Welcome to the Results page of Sakkas, Cahn & Weiss, LLP, where excellence in litigation meets unparalleled client service. Our firm takes pride in not just representing, but championing the causes of those who seek justice. Here, we showcase a selection of our significant settlements and verdicts, illustrating our commitment to securing outstanding outcomes for our clients.
At Sakkas, Cahn & Weiss, LLP, we believe in making a difference—one case at a time. Our legal team combines in-depth legal knowledge, sharp negotiation skills, and a passionate advocacy to ensure that each client’s rights are fully represented. Whether it’s a complex personal injury case, a challenging medical malpractice lawsuit, or any legal battle in between, our track record speaks volumes of our dedication and success.
The cases highlighted on this page are a testament to our strategic approach and our relentless pursuit of justice. Each settlement and verdict represent not just financial compensation, but a closure and a step forward for our clients.
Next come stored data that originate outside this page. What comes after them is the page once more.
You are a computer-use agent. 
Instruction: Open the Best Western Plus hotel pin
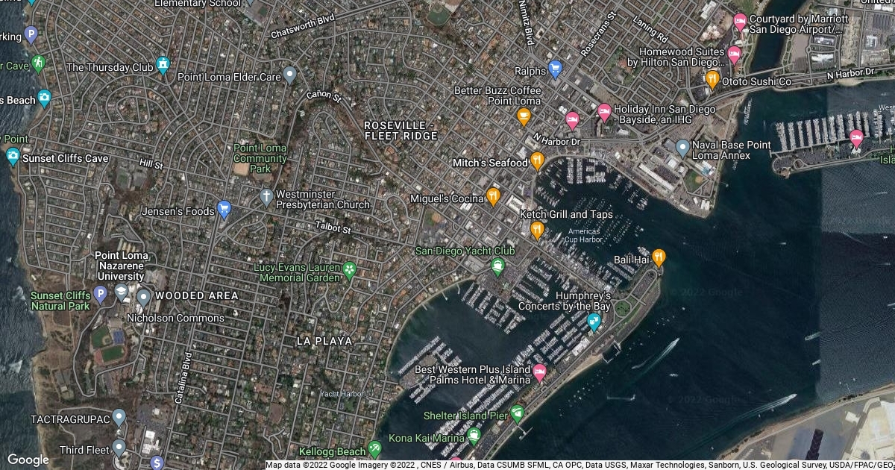point(539,372)
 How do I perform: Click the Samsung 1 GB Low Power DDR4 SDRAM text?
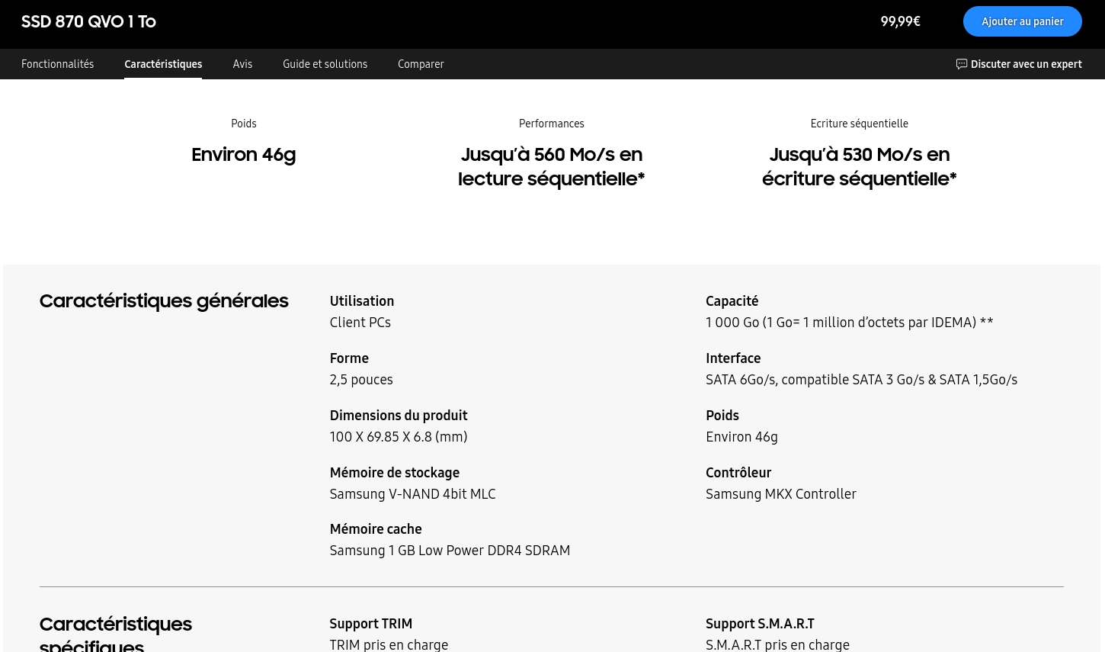coord(450,551)
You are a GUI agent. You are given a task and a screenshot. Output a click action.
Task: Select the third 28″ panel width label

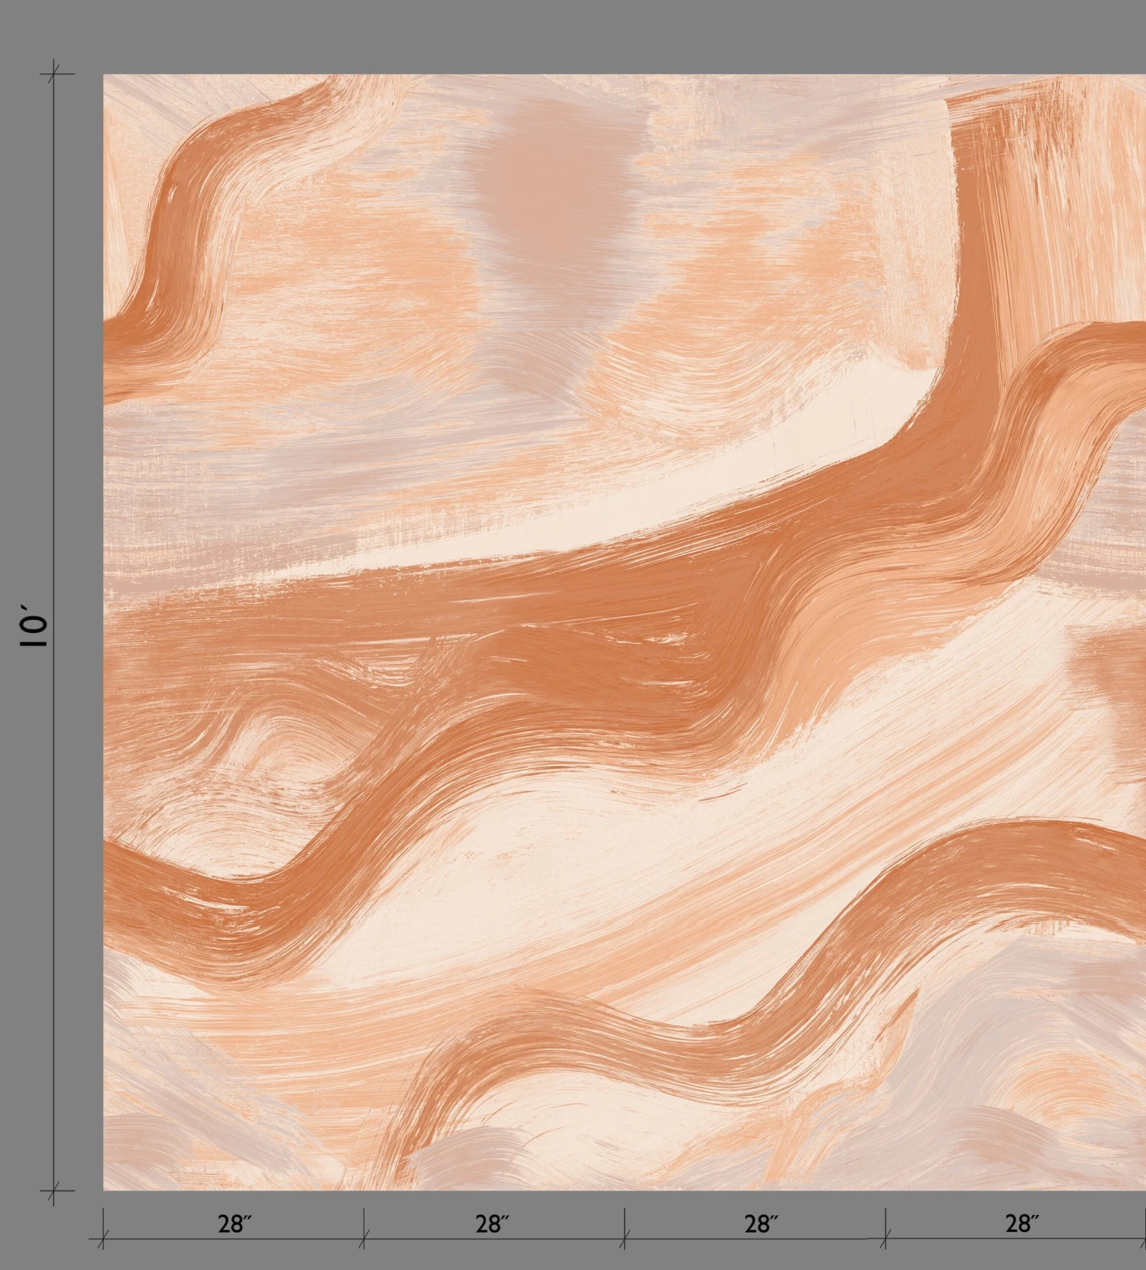coord(761,1223)

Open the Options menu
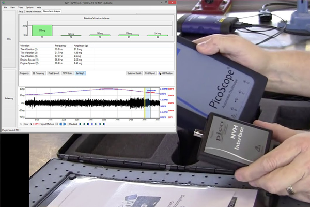[x=29, y=8]
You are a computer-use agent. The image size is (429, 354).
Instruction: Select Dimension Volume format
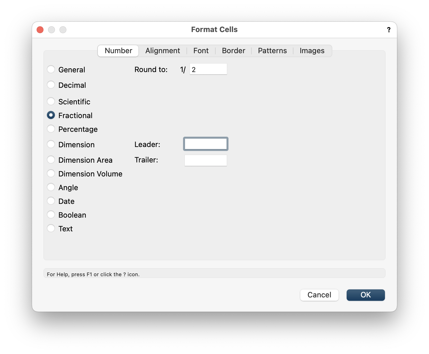click(x=51, y=174)
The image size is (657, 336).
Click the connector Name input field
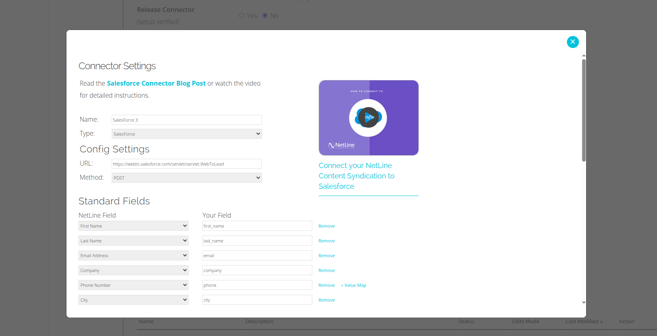(x=187, y=120)
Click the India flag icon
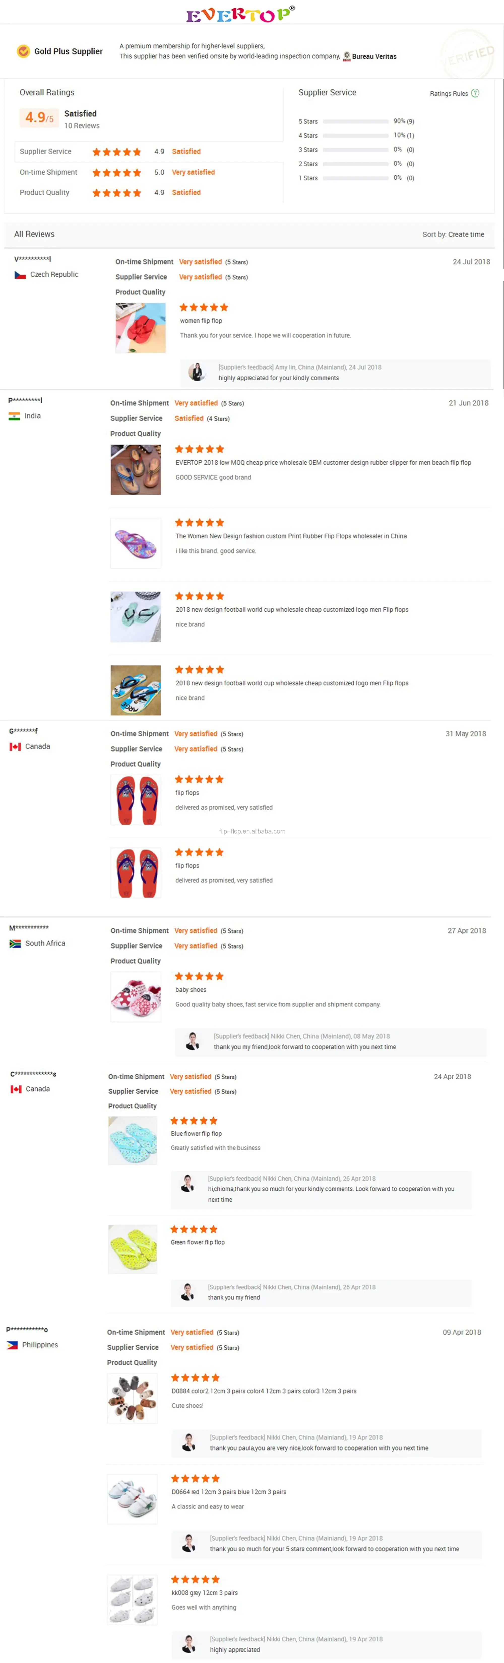This screenshot has width=504, height=1663. [x=14, y=416]
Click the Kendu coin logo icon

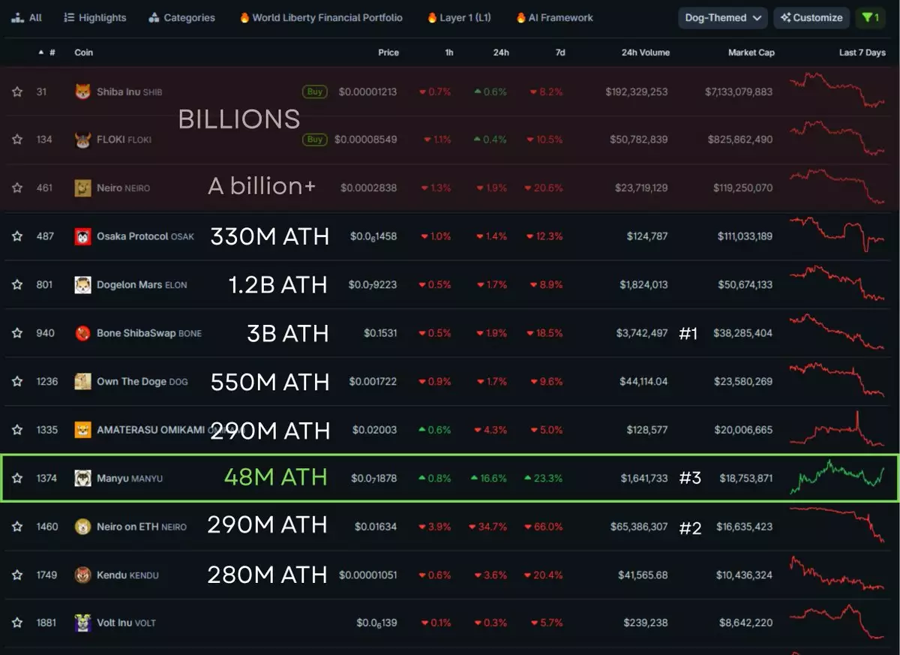coord(83,575)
We are honored to have been able to make such a significant impact in their lives.
$14.3 million settlement, following jury selection, against a large U.S. trucking company, for a 49 year old New York marketing executive, who was visiting her son at school, and attempting to cross the street in Minneapolis, when she was struck by an 18 wheeler, and thrown 42 feet. She suffered a shoulder dislocation, a broken leg that required surgical repair and back and neck injuries. However, her most serious injury was a skull fracture, with intercranial bleeding, that left her with a severe brain injury, unable to work, and requiring full-time care. The trucking company and its driver strongly disputed liability, claiming that our client was crossing outside of a crosswalk and against the light. Our lawyers, with the assistance of local counsel, interviewed police officers, conducted multiple depositions, accessed the truck’s black-box data, and retained numerous additional experts, including a biomechanical engineer and an accident reconstructionist. Collectively, we were able to prove that the driver was texting and distracted, or he would have been able to avoid the accident.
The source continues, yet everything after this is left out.